Using the records below, quote only the span that opens with the line containing "Task: Click 大きさを拡大 for ビーム・マシンガンF" and closes with the line containing "Given: Tap the 商品总价 label", exactly and inclusively.

### [DATA PROVIDED]

++++++

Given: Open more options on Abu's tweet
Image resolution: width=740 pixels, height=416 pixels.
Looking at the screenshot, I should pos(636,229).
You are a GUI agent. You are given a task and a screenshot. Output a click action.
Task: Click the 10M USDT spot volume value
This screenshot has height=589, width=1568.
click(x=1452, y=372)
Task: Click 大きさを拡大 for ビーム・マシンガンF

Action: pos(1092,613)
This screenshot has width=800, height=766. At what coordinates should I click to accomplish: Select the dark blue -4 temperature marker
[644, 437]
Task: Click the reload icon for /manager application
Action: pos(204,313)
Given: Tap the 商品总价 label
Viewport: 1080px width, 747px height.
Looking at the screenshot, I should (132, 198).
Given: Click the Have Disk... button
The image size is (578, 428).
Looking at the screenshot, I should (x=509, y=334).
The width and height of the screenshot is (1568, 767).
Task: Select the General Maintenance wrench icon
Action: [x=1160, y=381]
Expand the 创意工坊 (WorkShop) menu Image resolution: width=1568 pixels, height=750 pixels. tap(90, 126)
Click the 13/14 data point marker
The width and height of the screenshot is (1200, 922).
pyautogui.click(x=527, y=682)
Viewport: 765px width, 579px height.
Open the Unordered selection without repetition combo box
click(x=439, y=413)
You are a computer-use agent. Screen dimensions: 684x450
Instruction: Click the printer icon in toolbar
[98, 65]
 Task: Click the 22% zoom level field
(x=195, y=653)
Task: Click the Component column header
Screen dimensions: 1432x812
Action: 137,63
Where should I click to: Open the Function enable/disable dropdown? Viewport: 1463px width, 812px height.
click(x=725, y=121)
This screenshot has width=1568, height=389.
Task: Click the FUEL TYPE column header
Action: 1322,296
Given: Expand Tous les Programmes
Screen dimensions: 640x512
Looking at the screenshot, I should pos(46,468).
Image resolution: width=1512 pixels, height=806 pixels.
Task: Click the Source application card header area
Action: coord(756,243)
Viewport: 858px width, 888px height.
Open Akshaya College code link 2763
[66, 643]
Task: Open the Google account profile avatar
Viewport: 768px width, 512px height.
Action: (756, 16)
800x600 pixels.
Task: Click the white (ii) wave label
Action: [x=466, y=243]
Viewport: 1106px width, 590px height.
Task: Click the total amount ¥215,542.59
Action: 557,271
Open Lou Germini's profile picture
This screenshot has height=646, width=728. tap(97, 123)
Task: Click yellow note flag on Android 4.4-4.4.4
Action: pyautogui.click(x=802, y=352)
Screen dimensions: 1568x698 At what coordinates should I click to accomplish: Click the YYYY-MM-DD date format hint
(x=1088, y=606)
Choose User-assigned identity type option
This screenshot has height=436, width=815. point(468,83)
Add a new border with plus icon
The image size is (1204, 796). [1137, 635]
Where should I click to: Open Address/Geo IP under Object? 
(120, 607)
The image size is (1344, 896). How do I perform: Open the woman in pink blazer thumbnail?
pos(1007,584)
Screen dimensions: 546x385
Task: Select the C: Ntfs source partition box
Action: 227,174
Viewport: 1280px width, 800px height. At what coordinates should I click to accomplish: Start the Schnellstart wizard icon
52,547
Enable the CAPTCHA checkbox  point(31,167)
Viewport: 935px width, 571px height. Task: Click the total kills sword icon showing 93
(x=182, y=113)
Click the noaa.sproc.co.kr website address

++++++

### [SOLUTION BELOW]
Task: Click 大きさを拡大 for ビーム・マシンガンF

Action: pos(1092,613)
This screenshot has width=800, height=766. At what coordinates should I click to accomplish: Select the dark blue -4 temperature marker
[644, 437]
Task: Click the reload icon for /manager application
Action: pos(204,313)
Given: Tap the 商品总价 label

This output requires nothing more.